**Written problem:** Find every line in the records that contains the string "panel", treating uppercase and lowercase as different, and copy each of those lines.

[START Given entries]

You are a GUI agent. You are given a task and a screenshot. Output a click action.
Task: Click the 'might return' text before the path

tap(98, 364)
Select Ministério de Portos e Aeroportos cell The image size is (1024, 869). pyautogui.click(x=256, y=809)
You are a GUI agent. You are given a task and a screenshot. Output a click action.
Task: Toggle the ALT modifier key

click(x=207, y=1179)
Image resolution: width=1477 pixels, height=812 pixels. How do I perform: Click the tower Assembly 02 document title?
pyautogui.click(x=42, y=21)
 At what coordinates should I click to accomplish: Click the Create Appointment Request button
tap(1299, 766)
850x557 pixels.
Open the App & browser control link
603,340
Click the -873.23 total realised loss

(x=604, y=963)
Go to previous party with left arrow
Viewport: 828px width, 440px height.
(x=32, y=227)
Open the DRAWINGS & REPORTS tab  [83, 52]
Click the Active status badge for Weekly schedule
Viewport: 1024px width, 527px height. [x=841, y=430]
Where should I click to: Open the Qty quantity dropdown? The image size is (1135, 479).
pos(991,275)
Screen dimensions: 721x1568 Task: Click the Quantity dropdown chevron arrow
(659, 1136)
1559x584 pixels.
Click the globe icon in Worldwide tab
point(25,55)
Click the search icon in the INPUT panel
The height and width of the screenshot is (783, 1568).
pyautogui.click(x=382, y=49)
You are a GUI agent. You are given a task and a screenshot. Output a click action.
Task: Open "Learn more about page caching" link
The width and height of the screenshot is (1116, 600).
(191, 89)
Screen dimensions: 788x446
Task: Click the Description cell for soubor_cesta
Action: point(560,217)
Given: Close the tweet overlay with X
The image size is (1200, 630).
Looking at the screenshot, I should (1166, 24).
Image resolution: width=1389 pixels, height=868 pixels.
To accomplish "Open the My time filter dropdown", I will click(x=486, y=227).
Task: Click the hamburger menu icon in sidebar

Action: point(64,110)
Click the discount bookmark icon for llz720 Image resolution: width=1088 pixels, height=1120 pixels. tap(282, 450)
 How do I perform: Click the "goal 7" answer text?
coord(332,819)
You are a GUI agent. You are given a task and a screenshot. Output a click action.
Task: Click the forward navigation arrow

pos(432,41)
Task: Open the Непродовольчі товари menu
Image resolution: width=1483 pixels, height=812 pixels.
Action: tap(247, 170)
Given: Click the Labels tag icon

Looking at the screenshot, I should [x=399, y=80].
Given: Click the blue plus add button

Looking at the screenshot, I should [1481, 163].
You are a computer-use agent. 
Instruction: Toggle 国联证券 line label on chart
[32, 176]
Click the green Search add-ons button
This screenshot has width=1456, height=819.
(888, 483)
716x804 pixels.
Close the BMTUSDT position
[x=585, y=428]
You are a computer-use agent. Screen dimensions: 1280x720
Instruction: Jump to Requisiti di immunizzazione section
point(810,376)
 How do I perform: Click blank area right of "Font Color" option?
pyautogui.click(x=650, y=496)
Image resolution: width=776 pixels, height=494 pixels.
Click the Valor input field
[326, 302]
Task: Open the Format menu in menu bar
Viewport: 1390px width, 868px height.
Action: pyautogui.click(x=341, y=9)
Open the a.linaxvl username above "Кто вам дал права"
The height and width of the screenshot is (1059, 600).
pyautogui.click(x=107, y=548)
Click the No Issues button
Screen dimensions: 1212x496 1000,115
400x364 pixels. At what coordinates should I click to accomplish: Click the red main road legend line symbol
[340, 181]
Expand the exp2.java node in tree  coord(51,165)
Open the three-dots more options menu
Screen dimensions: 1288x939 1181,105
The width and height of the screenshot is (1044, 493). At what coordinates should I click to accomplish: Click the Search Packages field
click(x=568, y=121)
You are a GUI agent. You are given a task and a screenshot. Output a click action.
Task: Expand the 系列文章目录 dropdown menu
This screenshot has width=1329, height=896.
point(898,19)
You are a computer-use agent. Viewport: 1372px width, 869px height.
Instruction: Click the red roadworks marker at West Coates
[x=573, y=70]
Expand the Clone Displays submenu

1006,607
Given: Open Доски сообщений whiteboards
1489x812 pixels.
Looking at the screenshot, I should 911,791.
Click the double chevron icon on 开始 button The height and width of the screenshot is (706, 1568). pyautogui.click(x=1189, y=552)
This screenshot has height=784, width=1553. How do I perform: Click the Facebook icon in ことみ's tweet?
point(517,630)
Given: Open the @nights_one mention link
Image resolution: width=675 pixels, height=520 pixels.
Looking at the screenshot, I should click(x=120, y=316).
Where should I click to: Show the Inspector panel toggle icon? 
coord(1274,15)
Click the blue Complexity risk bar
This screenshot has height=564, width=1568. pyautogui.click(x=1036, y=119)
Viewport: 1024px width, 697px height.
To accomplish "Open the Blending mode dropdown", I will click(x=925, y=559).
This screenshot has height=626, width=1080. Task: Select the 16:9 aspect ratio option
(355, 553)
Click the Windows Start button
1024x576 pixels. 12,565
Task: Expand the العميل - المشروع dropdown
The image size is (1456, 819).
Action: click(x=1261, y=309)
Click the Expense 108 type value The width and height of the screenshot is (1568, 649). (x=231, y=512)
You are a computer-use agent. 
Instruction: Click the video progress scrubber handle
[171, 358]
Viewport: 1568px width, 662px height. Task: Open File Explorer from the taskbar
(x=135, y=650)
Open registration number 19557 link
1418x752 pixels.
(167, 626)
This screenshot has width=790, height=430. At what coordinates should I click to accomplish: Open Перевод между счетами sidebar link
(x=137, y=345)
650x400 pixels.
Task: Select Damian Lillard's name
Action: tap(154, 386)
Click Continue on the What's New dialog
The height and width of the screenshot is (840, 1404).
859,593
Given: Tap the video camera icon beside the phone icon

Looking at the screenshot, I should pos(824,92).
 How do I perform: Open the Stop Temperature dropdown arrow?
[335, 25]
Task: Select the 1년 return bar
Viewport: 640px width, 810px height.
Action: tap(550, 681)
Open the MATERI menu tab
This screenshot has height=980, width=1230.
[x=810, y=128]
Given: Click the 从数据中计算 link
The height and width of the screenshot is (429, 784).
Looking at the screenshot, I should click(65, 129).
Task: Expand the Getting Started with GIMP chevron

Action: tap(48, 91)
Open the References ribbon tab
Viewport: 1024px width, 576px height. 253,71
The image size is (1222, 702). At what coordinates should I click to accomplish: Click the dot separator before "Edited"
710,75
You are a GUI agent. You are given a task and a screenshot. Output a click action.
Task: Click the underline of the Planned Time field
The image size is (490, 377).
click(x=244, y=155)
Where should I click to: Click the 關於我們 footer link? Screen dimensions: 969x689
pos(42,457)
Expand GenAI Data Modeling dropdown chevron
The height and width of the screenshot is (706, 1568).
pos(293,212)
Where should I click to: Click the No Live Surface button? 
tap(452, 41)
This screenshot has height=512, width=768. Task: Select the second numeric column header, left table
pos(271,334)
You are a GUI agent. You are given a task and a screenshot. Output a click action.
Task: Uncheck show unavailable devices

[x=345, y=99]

[END Given entries]

**Task result:**
Click the search icon in the INPUT panel
Where should I click to: Show the Inspector panel toggle icon? 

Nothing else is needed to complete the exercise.